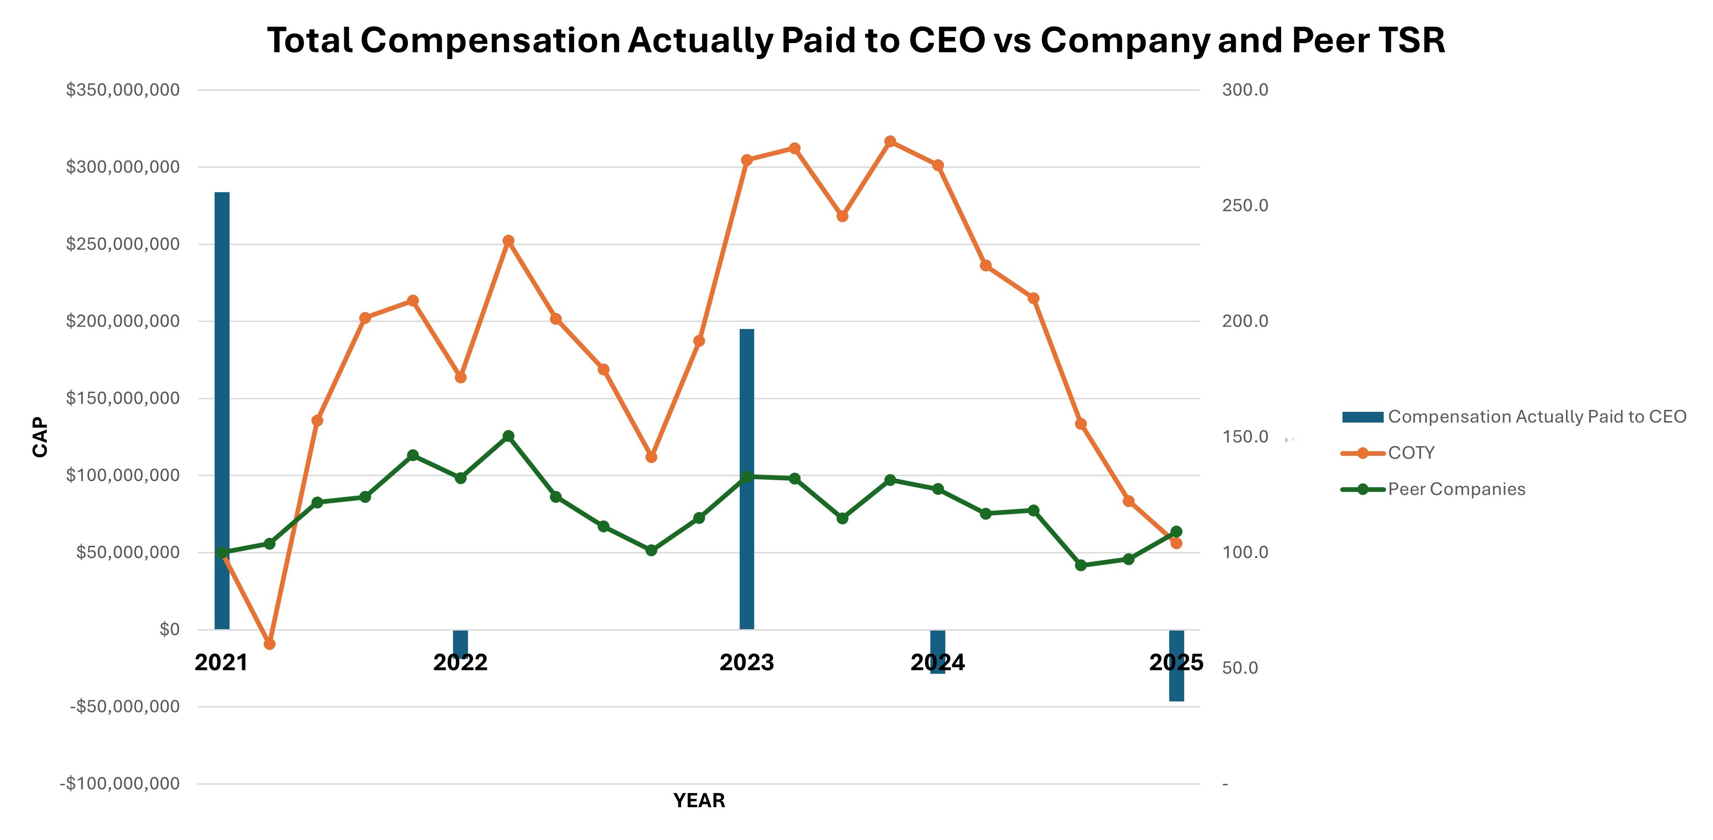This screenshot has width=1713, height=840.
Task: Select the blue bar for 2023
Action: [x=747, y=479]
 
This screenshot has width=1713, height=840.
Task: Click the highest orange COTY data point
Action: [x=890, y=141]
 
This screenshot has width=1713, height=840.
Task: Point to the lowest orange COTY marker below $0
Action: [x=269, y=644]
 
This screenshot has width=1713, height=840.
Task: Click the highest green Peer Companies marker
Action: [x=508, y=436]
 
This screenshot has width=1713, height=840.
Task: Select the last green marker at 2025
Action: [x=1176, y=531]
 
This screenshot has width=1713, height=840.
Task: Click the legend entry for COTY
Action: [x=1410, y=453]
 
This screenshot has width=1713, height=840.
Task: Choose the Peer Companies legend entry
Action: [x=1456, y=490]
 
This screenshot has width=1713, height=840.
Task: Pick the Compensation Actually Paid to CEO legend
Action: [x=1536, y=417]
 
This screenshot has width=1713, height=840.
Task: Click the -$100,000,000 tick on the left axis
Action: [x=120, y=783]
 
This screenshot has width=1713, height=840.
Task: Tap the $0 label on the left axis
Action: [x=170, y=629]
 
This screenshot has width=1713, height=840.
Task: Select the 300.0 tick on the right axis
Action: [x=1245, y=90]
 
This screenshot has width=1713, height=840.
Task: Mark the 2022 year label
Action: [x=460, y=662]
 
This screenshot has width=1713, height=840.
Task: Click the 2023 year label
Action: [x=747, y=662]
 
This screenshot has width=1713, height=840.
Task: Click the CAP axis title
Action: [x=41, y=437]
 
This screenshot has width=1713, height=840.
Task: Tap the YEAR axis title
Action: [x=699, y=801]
══════════════════════════════
_DIRECTIONS FOR THIS TASK_. Gather every line in the listing above that contains the word "marker" and copy each one out.

_FINISHED EXERCISE_.
Task: Point to the lowest orange COTY marker below $0
Task: Click the highest green Peer Companies marker
Task: Select the last green marker at 2025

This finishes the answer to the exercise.